Textauszug |
* * *

Tatsächlich ist es das, was verfängt. Bewusst und bisweilen gekonnt präsentierte sich Baerbock bisher als junge, nahezu makellose Gallionsfigur einer grünen Wende, und damit als Antipol zu den eingestaubten Granden Armin Laschet (CDU) und Olaf Scholz (SPD). Politische Altlasten à la Van-Laack-Affäre oder Wircard gibt es bei Baerbock aufgrund ihrer bisher eher kurzen politischen Karriere nicht. Diesen Vorteil hat Baerbock durch die verspätete Meldung von Nebeneinkünften im Bundestag sowie den Ungenauigkeiten im Lebenslauf innerhalb weniger Wochen nun endgültig verspielt.

Ein auf Hochglanz poliertes Bild, das es gar nicht braucht

In der Causa Lebenslauf ist die Empörung und das öffentliche Interesse auch deswegen überbordend, weil Baerbock immer wieder offensiv mit ihren Kompetenzen Werbung für sich machte. Im Podcast der „Zeit“ „Alles gesagt?“ erklärte sie sich beispielsweise selbst zur Juristin, obwohl ihr die dafür notwendigen Qualifikationen hierzulande fehlen.

Ebenso wie der jetzige Vorfall sorgen derartige Episoden für Irritation und hinterlassen den faden Beigeschmack, dass die Perfektionistin Baerbock ein besonders glänzendes Bild von sich erzeugen will. Eines, das es aufgrund ihrer zweifelsohne vorhandenen Kompetenzen als Politikerin und dem Klimawandel als gesellschaftliches Top-Thema gar nicht bräuchte.

* * *

Aufgabe A |
Prüfe, ob die folgenden Aussagen mit dem Textauszug übereinstimmen. Antworte jeweils mit Ja oder Nein und zitiere die entscheidenden Worte wörtlich.
(i) Baerbock hat Nebeneinkünfte im Bundestag verspätet gemeldet.
(ii) Baerbock bezeichnete sich in einem Podcast als Juristin und besitzt die dafür hierzulande notwendigen Qualifikationen.
(iii) Baerbock hat politische Altlasten, die aus einer langen politischen Karriere stammen.
Aufgabe B |
Gib den Textauszug von „Ein auf Hochglanz“ bis einschließlich „gar nicht bräuchte.“ wortgetreu wieder.
Aufgabe C |
Nenne alle Personen, die im Textauszug namentlich erwähnt werden.

(Dateneinträge)
* * *

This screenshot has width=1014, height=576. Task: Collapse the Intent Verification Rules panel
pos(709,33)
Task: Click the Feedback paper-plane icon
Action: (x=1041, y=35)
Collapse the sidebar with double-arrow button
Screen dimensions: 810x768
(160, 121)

* * *

Endgültige Antwort A |
(i) Ja: „durch die verspätete Meldung von Nebeneinkünften im Bundestag“
(ii) Nein: „obwohl ihr die dafür notwendigen Qualifikationen hierzulande fehlen“
(iii) Nein: „gibt es bei Baerbock aufgrund ihrer bisher eher kurzen politischen Karriere nicht“

Endgültige Antwort B |
Ein auf Hochglanz poliertes Bild, das es gar nicht braucht

In der Causa Lebenslauf ist die Empörung und das öffentliche Interesse auch deswegen überbordend, weil Baerbock immer wieder offensiv mit ihren Kompetenzen Werbung für sich machte. Im Podcast der „Zeit“ „Alles gesagt?“ erklärte sie sich beispielsweise selbst zur Juristin, obwohl ihr die dafür notwendigen Qualifikationen hierzulande fehlen.

Ebenso wie der jetzige Vorfall sorgen derartige Episoden für Irritation und hinterlassen den faden Beigeschmack, dass die Perfektionistin Baerbock ein besonders glänzendes Bild von sich erzeugen will. Eines, das es aufgrund ihrer zweifelsohne vorhandenen Kompetenzen als Politikerin und dem Klimawandel als gesellschaftliches Top-Thema gar nicht bräuchte.

Endgültige Antwort C |
Baerbock, Armin Laschet, Olaf Scholz